# HOW TO COMPLETE THIS TASK:
Word for word, print out all of the data, omitting every image.

# ENTRIES PROVIDED:
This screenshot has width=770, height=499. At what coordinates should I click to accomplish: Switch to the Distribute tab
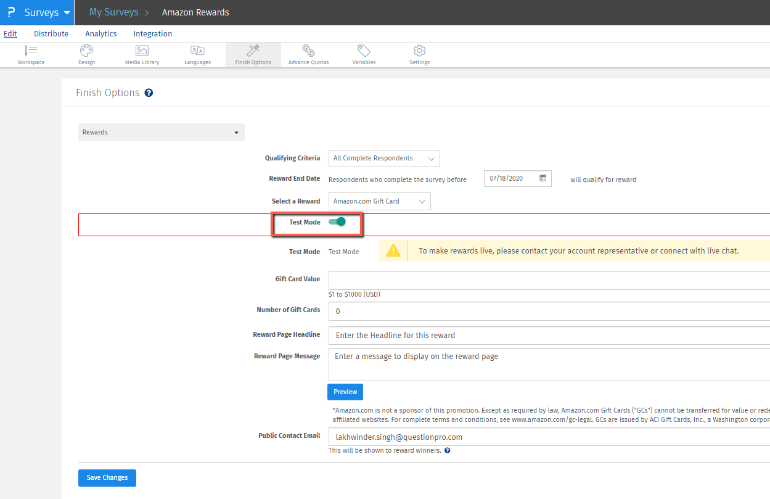coord(51,34)
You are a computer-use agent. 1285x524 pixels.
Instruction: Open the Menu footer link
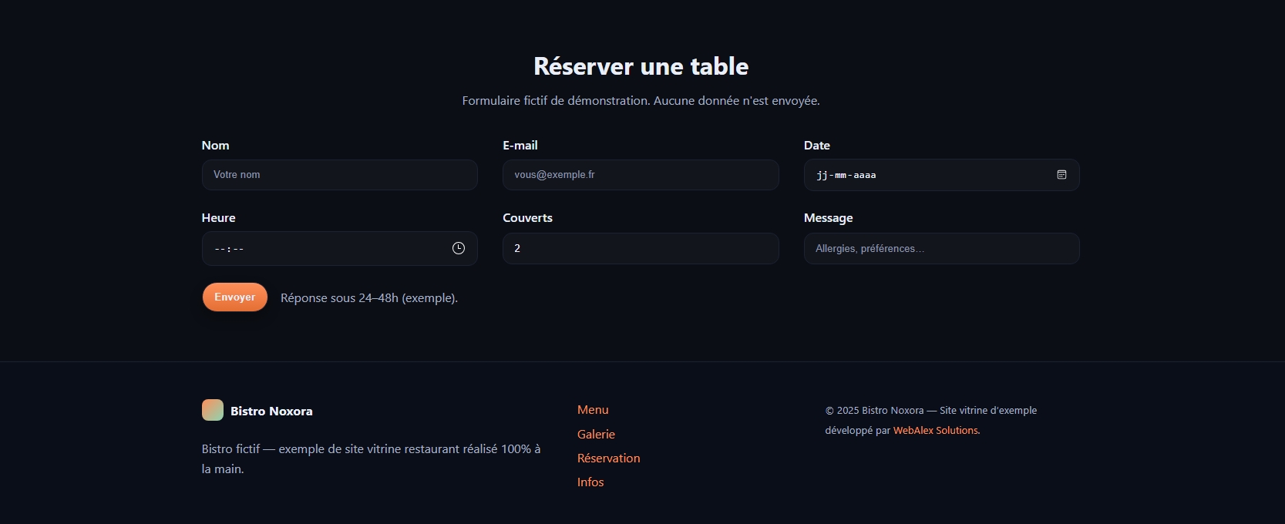(x=593, y=410)
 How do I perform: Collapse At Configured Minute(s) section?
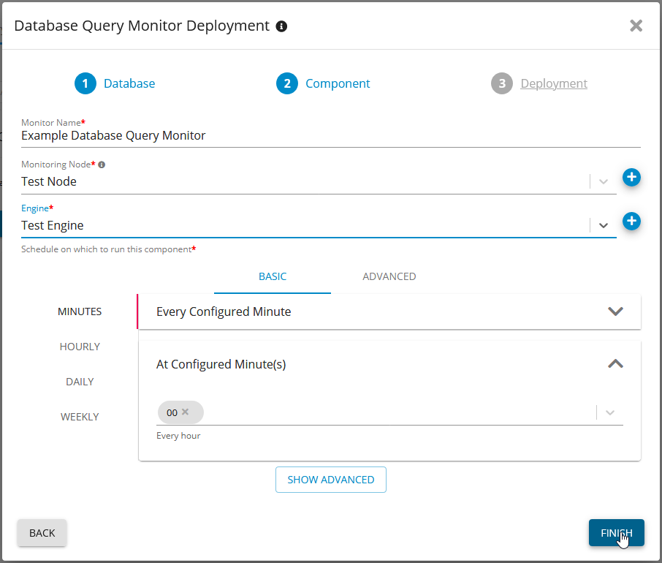(x=615, y=363)
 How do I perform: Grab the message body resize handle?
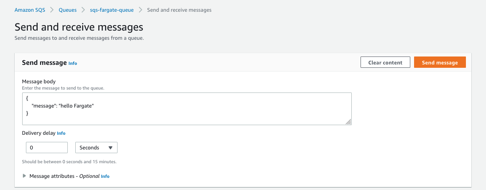[348, 122]
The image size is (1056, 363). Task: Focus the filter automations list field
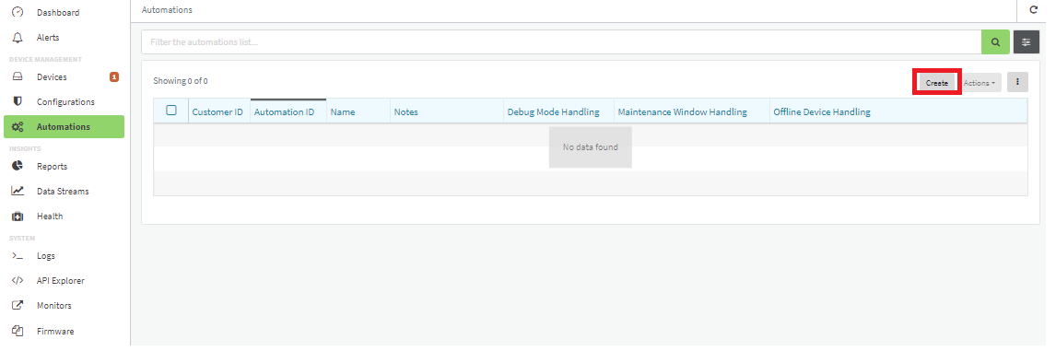pos(561,41)
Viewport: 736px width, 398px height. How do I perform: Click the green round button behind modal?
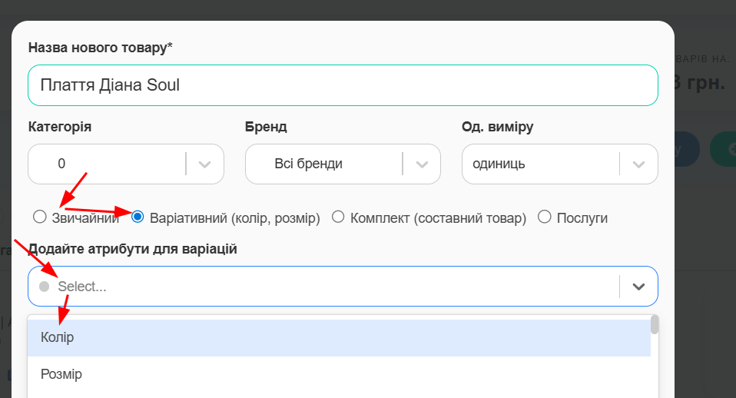pos(722,148)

# REPLY TO THE EXERCISE:
This screenshot has width=770, height=499. At what coordinates should I click to accomplish: Switch to the Distribute tab
coord(51,34)
You are a computer-use agent. 1285x524 pixels.
Instruction: Open the Menu footer link
(x=593, y=410)
 How do I perform: Collapse At Configured Minute(s) section?
(x=615, y=363)
 How do I perform: Grab the message body resize handle?
[348, 122]
The image size is (1056, 363). Task: Focus the filter automations list field
pos(561,41)
Viewport: 736px width, 398px height. How do I perform: Click the green round button behind modal?
pos(722,148)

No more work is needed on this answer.